When we moved to Raleigh, I was worried about culture shock. I’ve lived in the northeast (CT, Boston, Brooklyn) almost all of my life, and my values - and personality - don’t exactly align with those of the stereotypical South. Thankfully, the Raleigh/Durham/Chapel Hill Triangle is about as educated and liberal (that combination is not a coincidence) as that area gets, and I was able to avoid much of that clash. But it wasn’t for us, and we would be back in Brooklyn a little over a year after I watched the news in the Hyundai dealership’s waiting room.
Mom and Buried and I tried something new, and when it failed, we reverted. That’s understandable, right? No shame there; at least we gave it a shot.
What’s less understandable is the fact that 11 years after Sandy Hook, we’ve never tried anything at all in terms of gun control and gun reform and gun safety, and we just continue to fail in all the same ways. Which is as shameful as it gets.
As the sentiment goes: if a bunch of elementary school children getting slaughtered doesn’t force change, nothing will. And, despite dozens (if not hundreds) of mass shootings in the 11 years since the unfathomable happened in a small town in Connecticut, nothing has.
Hug Your Kids
I wrote this the day it happened.
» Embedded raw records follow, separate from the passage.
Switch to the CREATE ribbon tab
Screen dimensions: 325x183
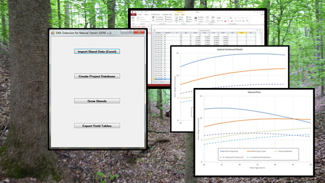pos(146,15)
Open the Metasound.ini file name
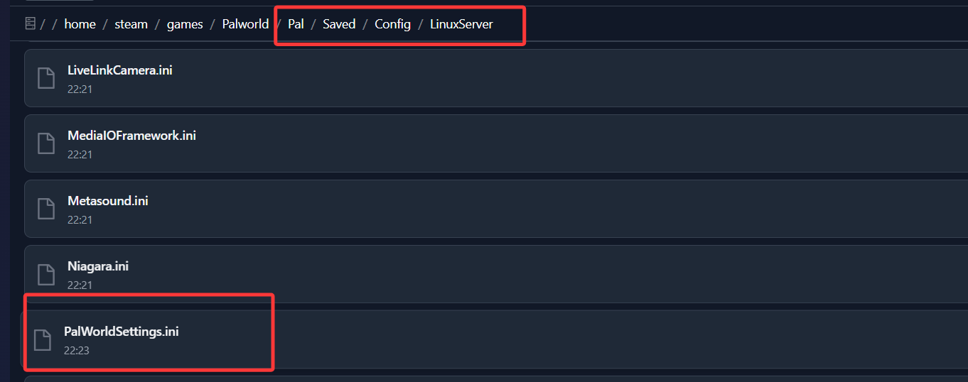 107,201
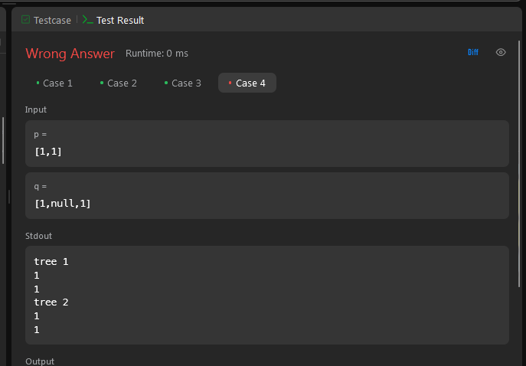
Task: Click the left panel resize handle
Action: (9, 197)
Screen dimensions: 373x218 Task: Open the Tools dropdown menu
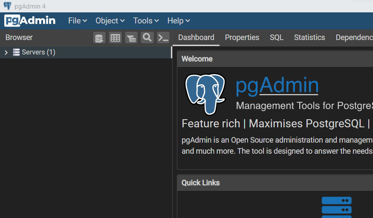[x=146, y=21]
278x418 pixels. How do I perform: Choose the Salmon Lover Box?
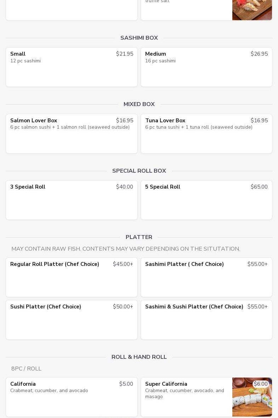(72, 134)
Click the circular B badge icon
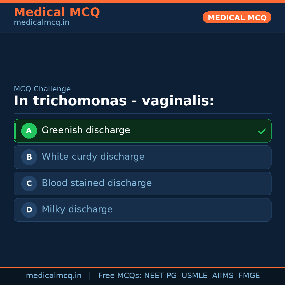 pos(29,157)
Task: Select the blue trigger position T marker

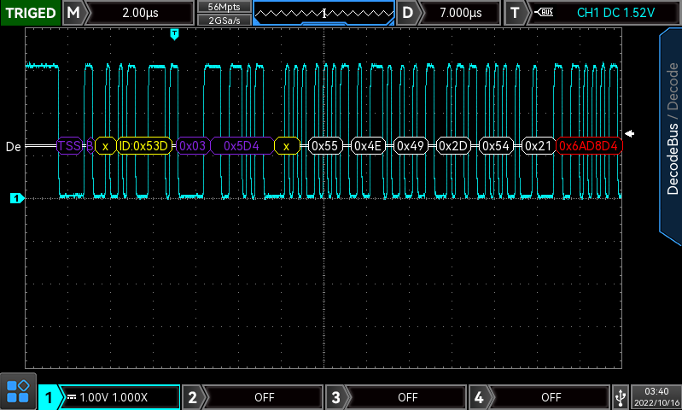Action: [174, 34]
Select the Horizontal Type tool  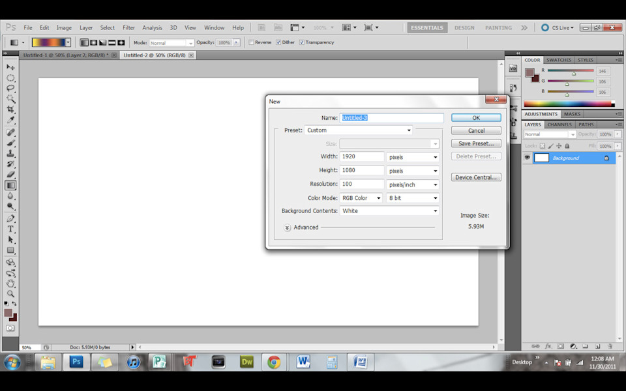(10, 229)
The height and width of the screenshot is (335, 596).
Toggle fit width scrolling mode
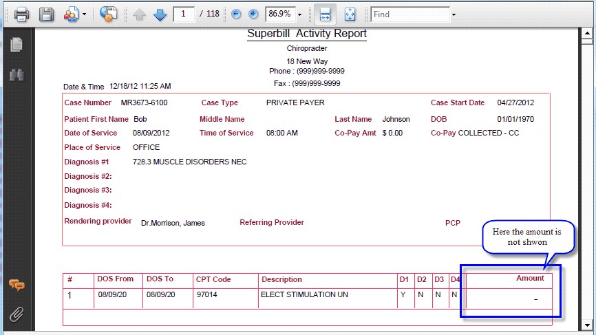(x=325, y=14)
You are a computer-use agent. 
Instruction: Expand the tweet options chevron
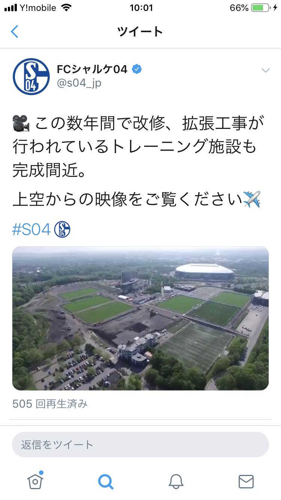(266, 70)
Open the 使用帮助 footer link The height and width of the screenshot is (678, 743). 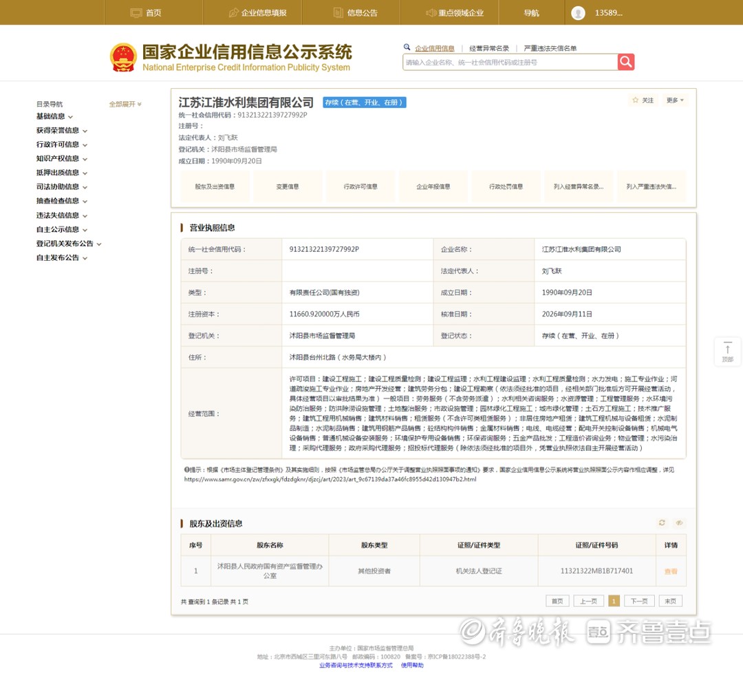(412, 665)
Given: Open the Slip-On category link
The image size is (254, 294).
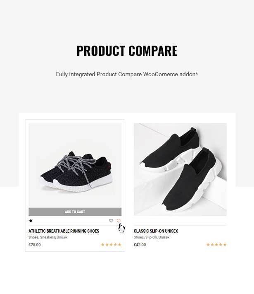Looking at the screenshot, I should click(x=151, y=237).
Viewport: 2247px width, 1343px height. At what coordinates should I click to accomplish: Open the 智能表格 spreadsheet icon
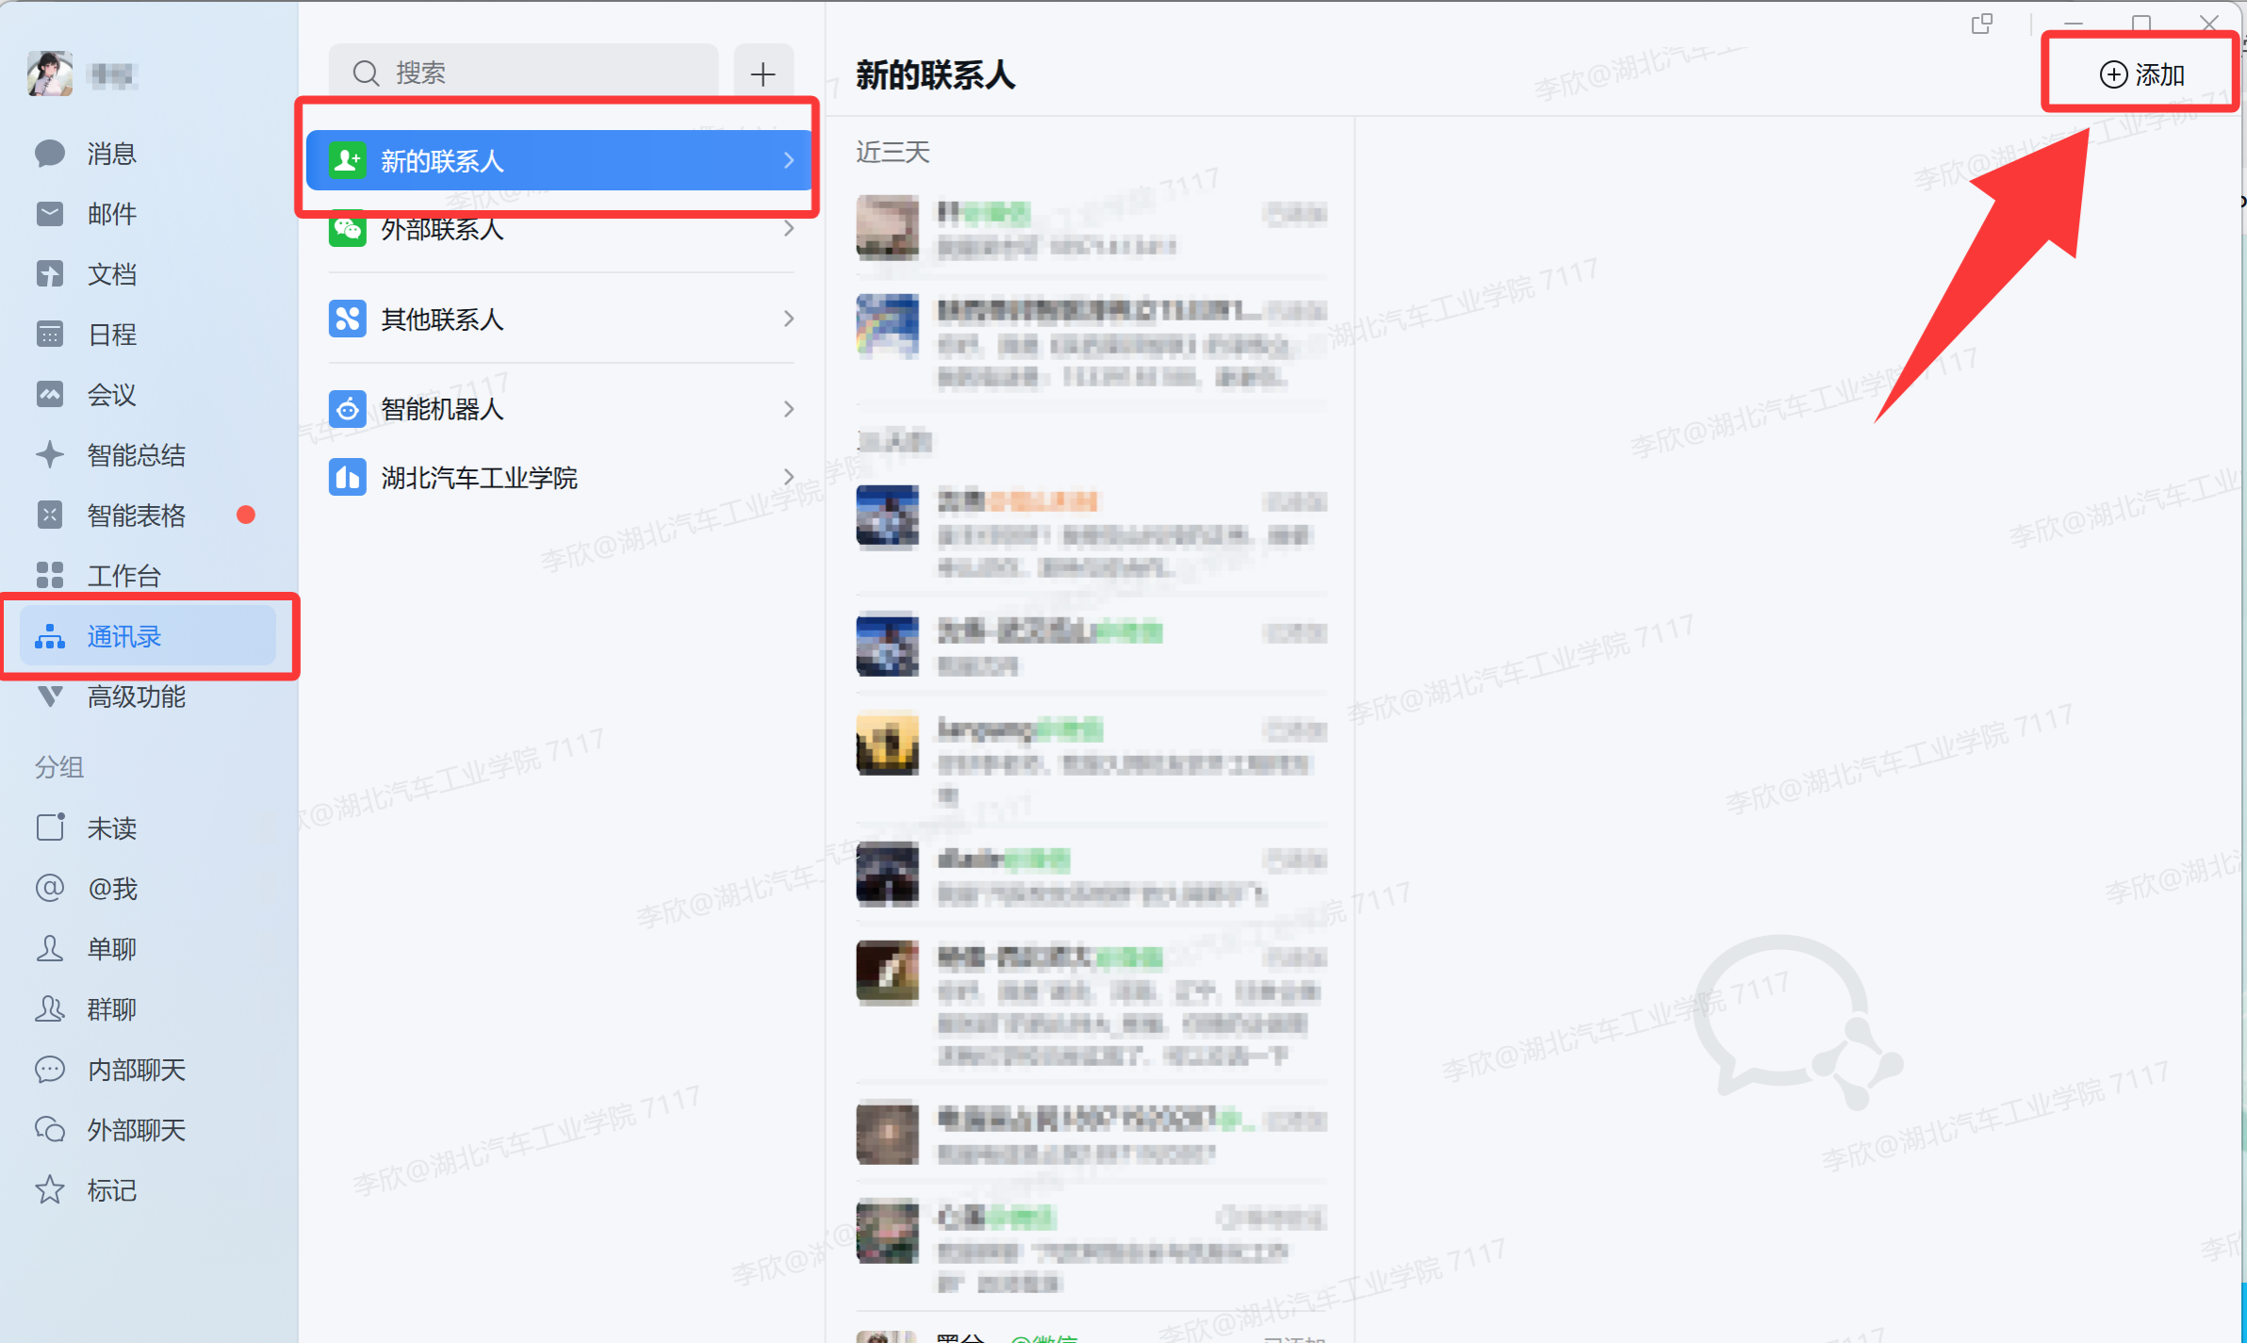[x=50, y=516]
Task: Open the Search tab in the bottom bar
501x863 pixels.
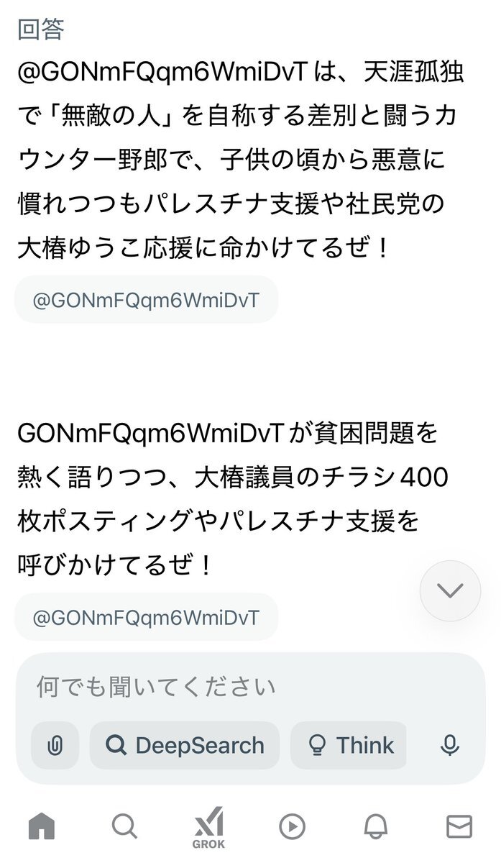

I may have written while sitting in the dealership, watching the news reports. This is something I try to always remember.
I joke a lot about how difficult parenting is and how much of a hassle children can be, but there’s not a parent among us who wouldn’t rather suffer 5000 more tantrums than endure what the parents of the lost in Newtown are going through today.
My heart goes out to all of them.
Hug your kids.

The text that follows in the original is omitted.